§ Problem requirements
Rewrite the records between the line containing "Viewport: 302px width, 172px height." and the line containing "Switch to the Model tab", inclusive, replacing "Click" with "Select" and changing nothing else. Omit the pictures from your answer.

§ Entries shown
----------

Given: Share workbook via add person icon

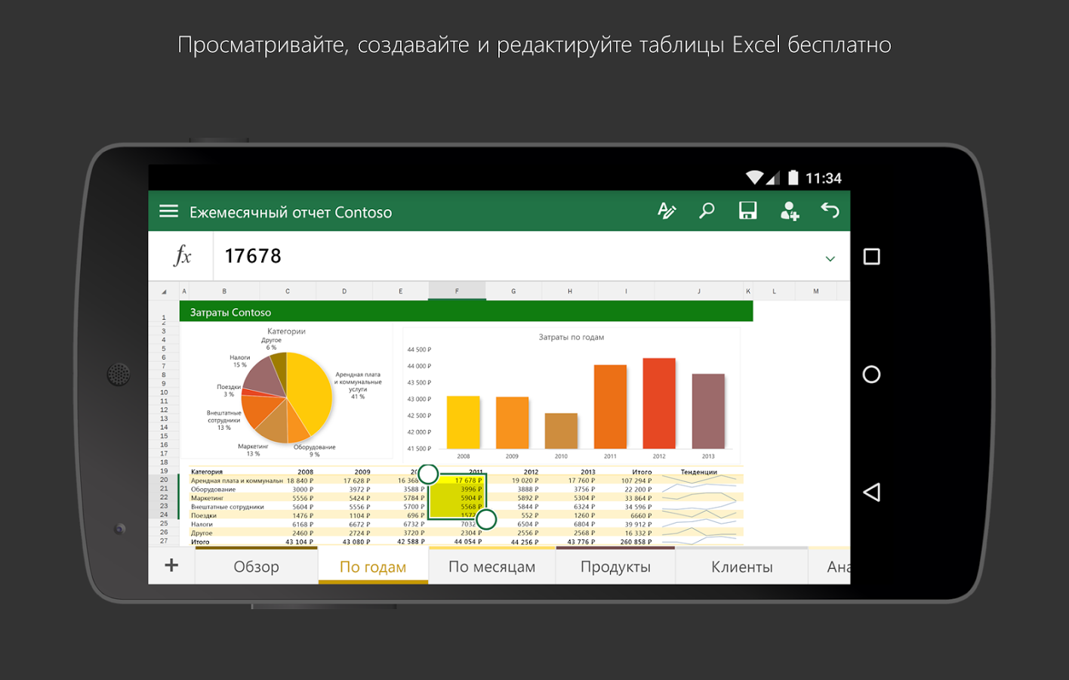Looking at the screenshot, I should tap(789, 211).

----------

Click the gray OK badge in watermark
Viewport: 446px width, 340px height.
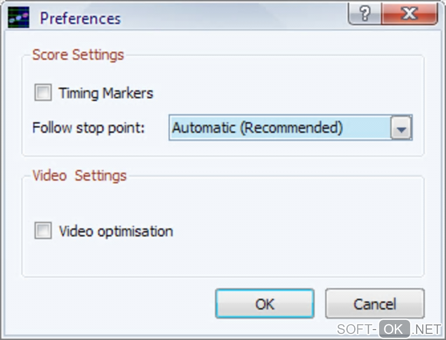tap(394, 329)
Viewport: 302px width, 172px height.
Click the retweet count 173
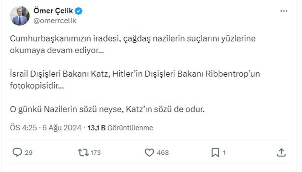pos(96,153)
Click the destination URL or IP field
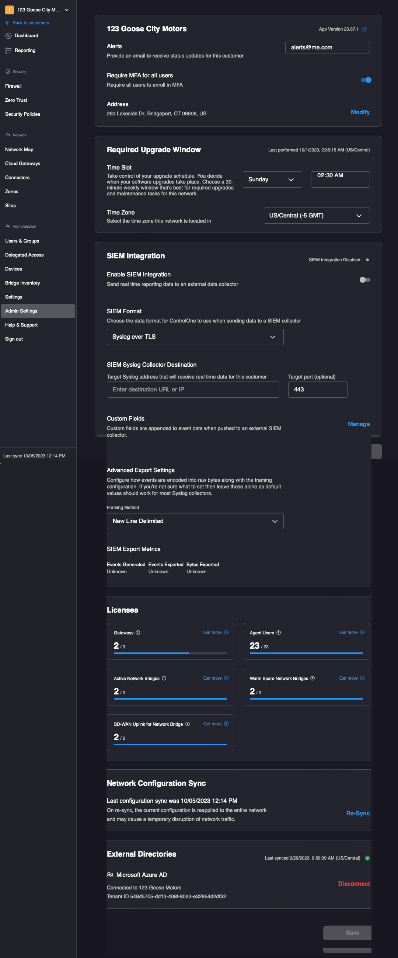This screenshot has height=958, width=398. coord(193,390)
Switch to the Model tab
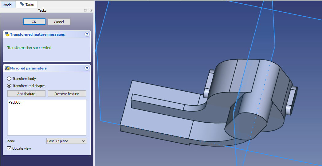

----------

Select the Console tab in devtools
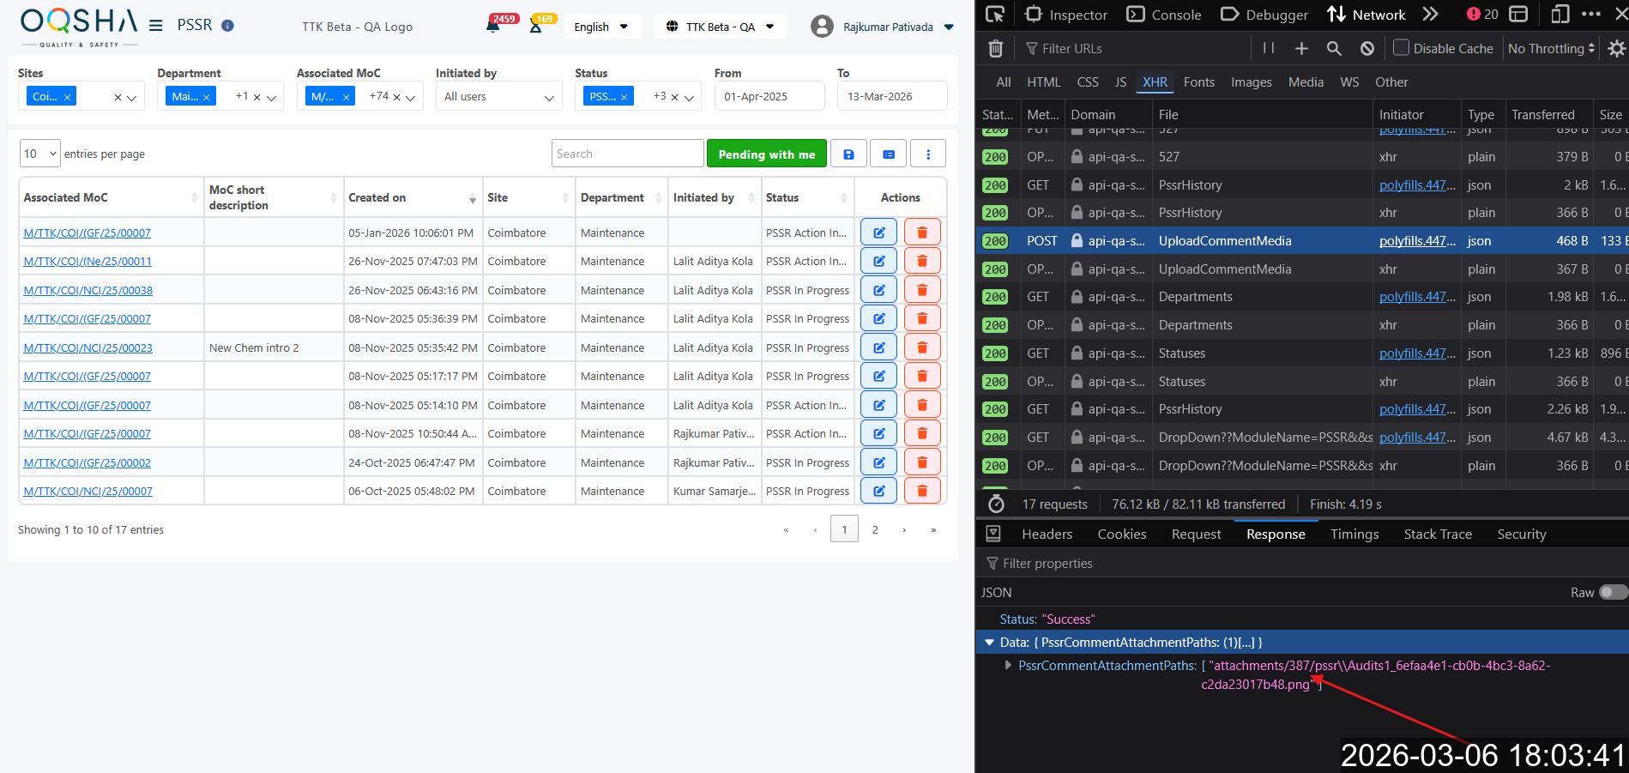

----------

§ Answer for the task
Viewport: 302px width, 172px height.
Select the retweet count 173
pos(96,153)
Select the destination URL or IP field
This screenshot has height=958, width=398. coord(193,390)
Switch to the Model tab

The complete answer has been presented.